Reproduce word for word the part of the post on C.P. Snow and algorithms that begins at the words "August 22, 2016" and stops after "offered the stick.".

Reading text -
-------------------------
C.P. Snow keeps getting more right: Why everyone needs to learn about algorithms #CS4All

August 22, 2016 at 7:31 am 12 comments

When I give talks about teaching computer to everyone, I often start with Alan Perlis and C.P. Snow in 1961. They made the first two public arguments for teaching computer science to everyone in higher education.  Alan Perlis’s talk was the most up-beat, talking about all the great things we can think about and do with computer.  He offered the carrot.  C.P. Snow offered the stick.

C.P. Snow foresaw that algorithms were going to run our world, and people would be creating those algorithms without oversight by the people whose lives would be controlled by them. Those who don’t understand algorithms don’t know how to challenge them, to ask about them, to fight back against them. Quoting from Martin Greenberger’s edited volume, Computers and the World of the Future (MIT Press, 1962), we hear from Snow:

Decisions which are going to affect a great deal of our lives, indeed whether we live at all, will have to be taken or actually are being taken by extremely small numbers of people, who are nominally scientists. The execution of these decisions has to be entrusted to people who do not quite understand what the depth of the argument is. That is one of the consequences of the lapse or gulf in communication between scientists and non-scientists.  There it is. A handful of people, having no relation to the will of society, have no communication with the rest of society, will be taking decisions in secret which are going to affect our lives in the deepest sense.
-------------------------
Data excerpts -
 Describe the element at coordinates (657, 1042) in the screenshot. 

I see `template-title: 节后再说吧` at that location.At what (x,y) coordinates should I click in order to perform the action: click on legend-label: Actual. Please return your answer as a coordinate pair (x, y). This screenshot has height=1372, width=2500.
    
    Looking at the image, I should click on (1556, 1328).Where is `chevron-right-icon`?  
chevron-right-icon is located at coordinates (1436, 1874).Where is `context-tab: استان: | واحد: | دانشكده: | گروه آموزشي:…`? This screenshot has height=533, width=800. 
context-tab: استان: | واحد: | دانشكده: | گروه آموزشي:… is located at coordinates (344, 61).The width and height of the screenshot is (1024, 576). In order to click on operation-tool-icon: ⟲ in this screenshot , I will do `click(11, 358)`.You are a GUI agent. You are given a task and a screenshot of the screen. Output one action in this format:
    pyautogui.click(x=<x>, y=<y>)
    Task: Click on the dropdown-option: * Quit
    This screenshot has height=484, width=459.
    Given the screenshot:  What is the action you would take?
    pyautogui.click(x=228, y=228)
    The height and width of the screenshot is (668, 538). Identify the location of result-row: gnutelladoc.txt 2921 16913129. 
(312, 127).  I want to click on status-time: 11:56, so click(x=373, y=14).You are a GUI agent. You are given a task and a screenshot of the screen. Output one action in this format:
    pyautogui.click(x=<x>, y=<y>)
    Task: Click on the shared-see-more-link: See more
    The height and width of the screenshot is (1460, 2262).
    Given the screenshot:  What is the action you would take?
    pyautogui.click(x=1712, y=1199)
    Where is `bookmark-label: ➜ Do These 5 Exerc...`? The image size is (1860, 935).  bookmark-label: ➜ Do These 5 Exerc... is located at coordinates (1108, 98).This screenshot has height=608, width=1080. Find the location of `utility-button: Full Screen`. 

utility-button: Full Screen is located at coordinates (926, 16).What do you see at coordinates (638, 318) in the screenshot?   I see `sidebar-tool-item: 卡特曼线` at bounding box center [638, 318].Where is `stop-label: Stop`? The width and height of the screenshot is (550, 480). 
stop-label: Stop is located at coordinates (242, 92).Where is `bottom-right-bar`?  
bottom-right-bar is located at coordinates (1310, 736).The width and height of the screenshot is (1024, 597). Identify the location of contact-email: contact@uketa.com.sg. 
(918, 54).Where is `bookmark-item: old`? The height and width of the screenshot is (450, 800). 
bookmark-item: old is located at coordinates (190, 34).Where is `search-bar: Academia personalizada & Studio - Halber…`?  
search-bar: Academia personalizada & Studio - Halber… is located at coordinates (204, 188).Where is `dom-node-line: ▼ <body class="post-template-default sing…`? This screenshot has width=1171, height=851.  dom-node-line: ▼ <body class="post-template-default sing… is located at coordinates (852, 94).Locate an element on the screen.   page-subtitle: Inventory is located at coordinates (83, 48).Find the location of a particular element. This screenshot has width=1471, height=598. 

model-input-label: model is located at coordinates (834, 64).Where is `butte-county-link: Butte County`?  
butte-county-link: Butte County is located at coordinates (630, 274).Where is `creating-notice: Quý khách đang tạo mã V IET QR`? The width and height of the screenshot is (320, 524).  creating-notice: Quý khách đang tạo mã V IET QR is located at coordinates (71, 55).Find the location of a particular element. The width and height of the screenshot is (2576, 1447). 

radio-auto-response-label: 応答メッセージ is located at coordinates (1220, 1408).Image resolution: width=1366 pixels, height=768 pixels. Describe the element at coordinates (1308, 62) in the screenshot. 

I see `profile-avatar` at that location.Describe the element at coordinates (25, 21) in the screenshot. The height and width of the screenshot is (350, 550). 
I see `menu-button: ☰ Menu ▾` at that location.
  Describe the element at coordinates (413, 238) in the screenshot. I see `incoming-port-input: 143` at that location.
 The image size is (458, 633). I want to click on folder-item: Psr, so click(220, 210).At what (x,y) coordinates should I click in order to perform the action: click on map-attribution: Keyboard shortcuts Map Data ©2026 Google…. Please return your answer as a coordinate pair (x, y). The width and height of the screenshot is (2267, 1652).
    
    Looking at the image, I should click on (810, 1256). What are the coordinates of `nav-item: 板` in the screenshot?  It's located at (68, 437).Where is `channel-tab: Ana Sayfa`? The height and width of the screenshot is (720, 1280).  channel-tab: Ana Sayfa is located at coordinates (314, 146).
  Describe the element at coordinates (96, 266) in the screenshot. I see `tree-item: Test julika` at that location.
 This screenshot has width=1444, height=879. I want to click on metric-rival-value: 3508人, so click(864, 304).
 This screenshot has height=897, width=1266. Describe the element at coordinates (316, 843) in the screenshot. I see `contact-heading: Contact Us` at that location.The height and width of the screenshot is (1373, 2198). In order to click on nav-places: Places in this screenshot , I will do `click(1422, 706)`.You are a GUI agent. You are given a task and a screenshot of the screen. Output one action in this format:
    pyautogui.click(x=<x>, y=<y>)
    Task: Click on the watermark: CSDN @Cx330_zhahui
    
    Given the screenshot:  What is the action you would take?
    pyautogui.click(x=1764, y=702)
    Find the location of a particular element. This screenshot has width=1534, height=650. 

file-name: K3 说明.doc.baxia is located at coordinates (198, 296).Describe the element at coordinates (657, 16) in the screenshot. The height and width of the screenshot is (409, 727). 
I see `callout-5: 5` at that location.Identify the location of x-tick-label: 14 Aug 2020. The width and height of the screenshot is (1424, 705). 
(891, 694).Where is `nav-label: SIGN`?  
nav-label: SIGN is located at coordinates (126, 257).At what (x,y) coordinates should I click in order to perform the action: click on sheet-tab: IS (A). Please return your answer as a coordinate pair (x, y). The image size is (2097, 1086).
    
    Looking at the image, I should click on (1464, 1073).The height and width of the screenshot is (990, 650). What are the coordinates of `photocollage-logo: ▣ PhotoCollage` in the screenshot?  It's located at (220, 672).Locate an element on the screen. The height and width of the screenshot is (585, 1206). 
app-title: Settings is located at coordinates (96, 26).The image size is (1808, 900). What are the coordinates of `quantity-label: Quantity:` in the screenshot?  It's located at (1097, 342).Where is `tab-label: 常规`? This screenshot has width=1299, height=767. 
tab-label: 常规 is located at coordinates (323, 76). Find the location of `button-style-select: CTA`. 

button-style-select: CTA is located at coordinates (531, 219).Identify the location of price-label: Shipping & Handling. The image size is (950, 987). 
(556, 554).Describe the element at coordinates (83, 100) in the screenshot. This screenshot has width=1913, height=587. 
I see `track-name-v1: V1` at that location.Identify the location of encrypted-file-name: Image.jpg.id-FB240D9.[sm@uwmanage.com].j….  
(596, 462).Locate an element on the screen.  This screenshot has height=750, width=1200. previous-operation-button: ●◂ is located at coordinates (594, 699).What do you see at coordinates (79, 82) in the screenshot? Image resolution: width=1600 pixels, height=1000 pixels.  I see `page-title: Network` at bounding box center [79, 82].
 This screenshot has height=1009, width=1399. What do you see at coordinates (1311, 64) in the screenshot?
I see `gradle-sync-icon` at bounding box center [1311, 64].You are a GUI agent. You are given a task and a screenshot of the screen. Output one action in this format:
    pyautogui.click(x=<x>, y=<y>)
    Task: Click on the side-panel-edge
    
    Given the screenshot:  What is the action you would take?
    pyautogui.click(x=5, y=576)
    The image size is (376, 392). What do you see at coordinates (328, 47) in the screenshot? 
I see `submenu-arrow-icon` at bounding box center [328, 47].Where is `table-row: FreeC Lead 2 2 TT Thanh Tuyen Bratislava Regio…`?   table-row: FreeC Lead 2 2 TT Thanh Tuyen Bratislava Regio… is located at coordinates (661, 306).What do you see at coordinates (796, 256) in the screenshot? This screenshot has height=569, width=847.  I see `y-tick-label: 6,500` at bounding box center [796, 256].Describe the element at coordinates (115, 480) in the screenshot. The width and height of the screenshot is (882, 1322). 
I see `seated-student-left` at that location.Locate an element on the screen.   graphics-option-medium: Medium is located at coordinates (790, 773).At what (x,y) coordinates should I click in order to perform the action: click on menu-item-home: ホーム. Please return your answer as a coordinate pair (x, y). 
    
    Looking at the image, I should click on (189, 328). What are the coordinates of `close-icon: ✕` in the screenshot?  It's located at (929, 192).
-------------------------
Exercise answer -
August 22, 2016 at 7:31 am 12 comments

When I give talks about teaching computer to everyone, I often start with Alan Perlis and C.P. Snow in 1961. They made the first two public arguments for teaching computer science to everyone in higher education.  Alan Perlis’s talk was the most up-beat, talking about all the great things we can think about and do with computer.  He offered the carrot.  C.P. Snow offered the stick.